All King Trump’s Men
The real-estate magnate who peddles neo-isolationism under a banner of “America First” has reordered Republican ranks on foreign policy. So who will serve his court?
None of the Republicans who might be considered for a seat in the cabinet of a President Donald Trump — including a Vice President Newt Gingrich, Secretary of State Bob Corker, Defense Secretary Tom Cotton, Attorney General Chris Christie, or Homeland Security Secretary Jeff Sessions — shares every part of the GOP nominee’s ever-evolving "America First" doctrine. Some even say they're concerned about it.
None of the Republicans who might be considered for a seat in the cabinet of a President Donald Trump — including a Vice President Newt Gingrich, Secretary of State Bob Corker, Defense Secretary Tom Cotton, Attorney General Chris Christie, or Homeland Security Secretary Jeff Sessions — shares every part of the GOP nominee’s ever-evolving “America First” doctrine.

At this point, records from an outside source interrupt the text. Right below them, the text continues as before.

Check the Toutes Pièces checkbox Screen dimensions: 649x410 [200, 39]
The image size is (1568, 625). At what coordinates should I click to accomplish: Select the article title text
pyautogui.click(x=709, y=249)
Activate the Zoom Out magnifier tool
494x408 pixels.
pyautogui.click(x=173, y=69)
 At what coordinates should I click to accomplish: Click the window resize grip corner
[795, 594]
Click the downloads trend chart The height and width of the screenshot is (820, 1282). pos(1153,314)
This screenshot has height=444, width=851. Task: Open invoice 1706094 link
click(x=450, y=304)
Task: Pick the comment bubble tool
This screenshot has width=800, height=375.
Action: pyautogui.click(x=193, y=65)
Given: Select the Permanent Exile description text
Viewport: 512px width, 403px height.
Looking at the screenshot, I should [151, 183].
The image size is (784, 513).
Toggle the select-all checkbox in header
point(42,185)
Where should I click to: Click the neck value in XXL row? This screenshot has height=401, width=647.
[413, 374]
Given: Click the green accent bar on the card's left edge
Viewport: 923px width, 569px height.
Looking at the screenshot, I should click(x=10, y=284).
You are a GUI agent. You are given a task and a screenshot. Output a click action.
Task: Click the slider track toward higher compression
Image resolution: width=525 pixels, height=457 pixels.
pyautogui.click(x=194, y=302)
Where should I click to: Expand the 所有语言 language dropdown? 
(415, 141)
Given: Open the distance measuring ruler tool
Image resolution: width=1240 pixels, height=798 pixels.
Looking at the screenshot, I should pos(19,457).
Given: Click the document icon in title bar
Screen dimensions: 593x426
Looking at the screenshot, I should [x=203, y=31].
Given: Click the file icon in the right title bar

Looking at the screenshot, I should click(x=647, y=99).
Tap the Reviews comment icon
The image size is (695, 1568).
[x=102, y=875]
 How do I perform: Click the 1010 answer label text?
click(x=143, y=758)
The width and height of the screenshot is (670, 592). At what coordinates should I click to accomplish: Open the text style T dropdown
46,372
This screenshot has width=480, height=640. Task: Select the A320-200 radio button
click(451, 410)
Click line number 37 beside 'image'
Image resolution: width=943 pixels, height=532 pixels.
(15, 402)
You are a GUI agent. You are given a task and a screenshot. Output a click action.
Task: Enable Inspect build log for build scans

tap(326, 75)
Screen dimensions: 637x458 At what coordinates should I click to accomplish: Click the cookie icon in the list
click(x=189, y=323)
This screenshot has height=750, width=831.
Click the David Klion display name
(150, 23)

Some even say they’re concerned about it.
But that’s not stopping either Trump or the prospective picks from flirting with the prospect of uniting under the roof of the White House.
Trump has amassed enough delegates to ensure his coronation as his party’s nominee at the Republican convention in July, fueling intense speculation about his running mate and other members of his potential administration. But the mogul’s rejection of decades of GOP foreign-policy thinking and his own neo-isolationist views about America’s role in the world are raising a difficult question: Who will put aside their own beliefs and serve in his potential administration?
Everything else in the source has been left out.